The project build as featured in

What is "Project Shed"? I suspect that the picture in the main title gives the game away a bit - I, along with fellow MGF nut case Tim Woolcott, collected an absolute shed of an MGF from the south coast just before Christmas 2007. The car didn't have much attached, as you'll see in instalment 1 of the series - but that's just fine with me. I have been daydreaming about building and driving an MGF based race car for some time, and a freebee MGF shell was just the catalyst to get started. I have also wanted to try out a few ideas, including aerodynamic tweaks and seeing how much of a difference shedding a whole pile of weight would make to the performance of the car. One wonders whether it might be quite a lot! Oh, and the idea is to do the whole thing on as small a budget as possible. I am reckoning on a sub-1000 quid budget to get the car driveable again. And perhaps a further 1000 beer tokens to get the car ready for sprints/hill climbs, track days and racing! Oh yes, racing! The current aim is to get the car ready for the 'all-comers' endurance race at Silverstone's international MG meet (now called MG Live!) in 2010. Given family and job commitments, that is looking like a tall order - but we're going to go for it!

You may already have read about project Shed in the MGF Register magazine, or perhaps in the MGCC's printed organ of all knowledge, Safety Fast (click on the logos above), so this site is serving as a repository of back issues of the building of project shed. Of course, if you've not seen the articles in print, then follow the build here - at current rates of publishing, the articles will be coming out quarterly - so don't forget to pop back (and if I remember, I'll update the rss log! ) - and you'll get the additional bonus of pictures that weren't included in the final printed articles, you lucky things...

#1: What have I done?
It's December 2007. Its cold. Its miserable.
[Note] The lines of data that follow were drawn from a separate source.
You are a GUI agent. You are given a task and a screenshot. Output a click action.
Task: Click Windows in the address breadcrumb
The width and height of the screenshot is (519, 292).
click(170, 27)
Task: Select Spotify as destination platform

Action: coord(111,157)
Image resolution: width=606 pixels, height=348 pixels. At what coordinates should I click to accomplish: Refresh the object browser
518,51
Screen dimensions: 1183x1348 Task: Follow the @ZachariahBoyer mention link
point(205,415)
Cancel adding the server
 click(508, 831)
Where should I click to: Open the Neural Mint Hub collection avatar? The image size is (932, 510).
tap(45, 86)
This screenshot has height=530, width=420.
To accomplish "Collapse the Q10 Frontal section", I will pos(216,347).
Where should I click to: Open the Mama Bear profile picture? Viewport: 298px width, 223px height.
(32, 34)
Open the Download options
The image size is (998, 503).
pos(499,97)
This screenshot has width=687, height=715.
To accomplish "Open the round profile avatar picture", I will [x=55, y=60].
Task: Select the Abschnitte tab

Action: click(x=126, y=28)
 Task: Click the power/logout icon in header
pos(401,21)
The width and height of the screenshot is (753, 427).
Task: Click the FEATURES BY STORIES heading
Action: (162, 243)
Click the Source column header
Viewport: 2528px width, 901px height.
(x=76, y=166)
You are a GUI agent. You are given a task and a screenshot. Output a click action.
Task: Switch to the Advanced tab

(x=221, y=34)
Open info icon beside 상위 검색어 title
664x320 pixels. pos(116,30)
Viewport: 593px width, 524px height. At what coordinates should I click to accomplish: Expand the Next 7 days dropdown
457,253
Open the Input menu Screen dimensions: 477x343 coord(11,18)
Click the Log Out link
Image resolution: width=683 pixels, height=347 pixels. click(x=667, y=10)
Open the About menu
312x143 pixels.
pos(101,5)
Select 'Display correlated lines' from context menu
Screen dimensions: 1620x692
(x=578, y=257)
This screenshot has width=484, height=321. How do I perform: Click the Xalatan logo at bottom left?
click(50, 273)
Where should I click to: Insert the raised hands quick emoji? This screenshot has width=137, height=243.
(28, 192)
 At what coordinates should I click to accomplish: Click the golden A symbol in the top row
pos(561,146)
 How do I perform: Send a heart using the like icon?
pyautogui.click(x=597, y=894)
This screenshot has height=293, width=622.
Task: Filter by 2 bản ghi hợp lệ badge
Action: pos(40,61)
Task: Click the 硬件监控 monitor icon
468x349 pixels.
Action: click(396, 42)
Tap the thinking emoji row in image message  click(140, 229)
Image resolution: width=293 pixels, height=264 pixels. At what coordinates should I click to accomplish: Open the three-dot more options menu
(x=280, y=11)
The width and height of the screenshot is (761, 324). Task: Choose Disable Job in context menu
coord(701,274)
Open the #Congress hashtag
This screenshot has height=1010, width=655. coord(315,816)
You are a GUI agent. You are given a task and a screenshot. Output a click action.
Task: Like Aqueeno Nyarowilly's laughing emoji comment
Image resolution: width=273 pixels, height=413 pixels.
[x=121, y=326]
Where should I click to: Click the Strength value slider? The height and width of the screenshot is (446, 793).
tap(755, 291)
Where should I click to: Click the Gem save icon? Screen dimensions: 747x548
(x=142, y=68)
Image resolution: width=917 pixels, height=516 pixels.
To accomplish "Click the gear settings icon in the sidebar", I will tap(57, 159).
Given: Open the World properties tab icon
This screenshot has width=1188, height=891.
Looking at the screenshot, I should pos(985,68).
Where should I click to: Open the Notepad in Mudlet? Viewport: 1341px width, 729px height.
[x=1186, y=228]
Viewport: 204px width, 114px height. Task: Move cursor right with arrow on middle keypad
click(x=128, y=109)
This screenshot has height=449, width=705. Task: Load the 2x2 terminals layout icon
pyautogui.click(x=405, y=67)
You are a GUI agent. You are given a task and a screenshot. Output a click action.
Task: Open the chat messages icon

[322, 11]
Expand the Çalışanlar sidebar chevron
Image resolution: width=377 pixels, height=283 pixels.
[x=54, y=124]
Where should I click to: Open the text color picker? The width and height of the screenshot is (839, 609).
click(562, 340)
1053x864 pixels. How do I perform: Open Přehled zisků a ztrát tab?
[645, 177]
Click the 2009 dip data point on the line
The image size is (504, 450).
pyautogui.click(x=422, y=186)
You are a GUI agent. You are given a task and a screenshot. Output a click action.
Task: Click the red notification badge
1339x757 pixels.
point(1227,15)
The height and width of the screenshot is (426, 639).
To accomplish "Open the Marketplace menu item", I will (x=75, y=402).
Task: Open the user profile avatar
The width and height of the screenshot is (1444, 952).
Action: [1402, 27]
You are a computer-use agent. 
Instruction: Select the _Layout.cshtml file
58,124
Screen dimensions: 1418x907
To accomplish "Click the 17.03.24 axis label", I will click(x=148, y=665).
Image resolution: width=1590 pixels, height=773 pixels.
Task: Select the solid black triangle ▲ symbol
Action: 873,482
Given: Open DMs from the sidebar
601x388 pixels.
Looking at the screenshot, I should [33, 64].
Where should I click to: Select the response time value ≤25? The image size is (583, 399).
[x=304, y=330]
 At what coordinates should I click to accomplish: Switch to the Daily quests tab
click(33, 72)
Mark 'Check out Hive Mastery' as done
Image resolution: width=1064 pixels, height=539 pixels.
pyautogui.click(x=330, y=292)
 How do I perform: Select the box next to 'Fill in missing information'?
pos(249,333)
And we have a tonne of scrap metal, formerly known as a 1997 MGF VVC! Read more
#2: Getting down to it
The strip down of the shell begins, which offers the opportunity to go all Tony Robinson and do some Time-Team vehicle archeology. Without the geophysics. Or the bloke with the beard. Or the scrumpy-soaked digging Yocal. So not a lot like Time Team at all then, but probably just as grubby. Maybe.
#3: Foraging for parts
What's the solution for one crappy old MGF on your in-laws front drive? Yes, that's right: get another one. That'll teach 'em!
#4: CSI: London
Stripping the donor for its parts - and in the process discovering why the airbag hadn't gone off. Some pillock had rogered the rotary coupler. MG Octagon embossed on your chest, anyone?
#5: A cunning plan
A cunning plan? Well Baldrick dropped a turnip on that one. Tin worms, we hate you.
#6: Time for a service
Holy cow: how hard can it be to do a routine service on an engine? When we're working on the Shed, you can be sure it isn't straightforward. Evil heifers and hungry rodents all conspire against us. Bill Oddy, you can keep your nature watch and stick it up your...
#7: It looks a bit like a car
We had to get our skates on: some darn fool wanted Project Shed to feature at MGFest09. So I gave myself a week to get it back on its wheels. Plenty of time you'd think?
#8: Rust, glorious rust
Just because a mid-90s MG hadn't already had enough rot, I discover that the tin worms had been busy else where too - this time at the front of the car. This is starting to get annoying.
#9: Collecting parts
This instalment is a like perennial day-time TV favourite, "Cash in the Attic" - only in reverse. I get to spend a lot of money on any old MGF go-faster bits in other people's attics. Still, it distracts me from the proper business of actually building the flippin' car!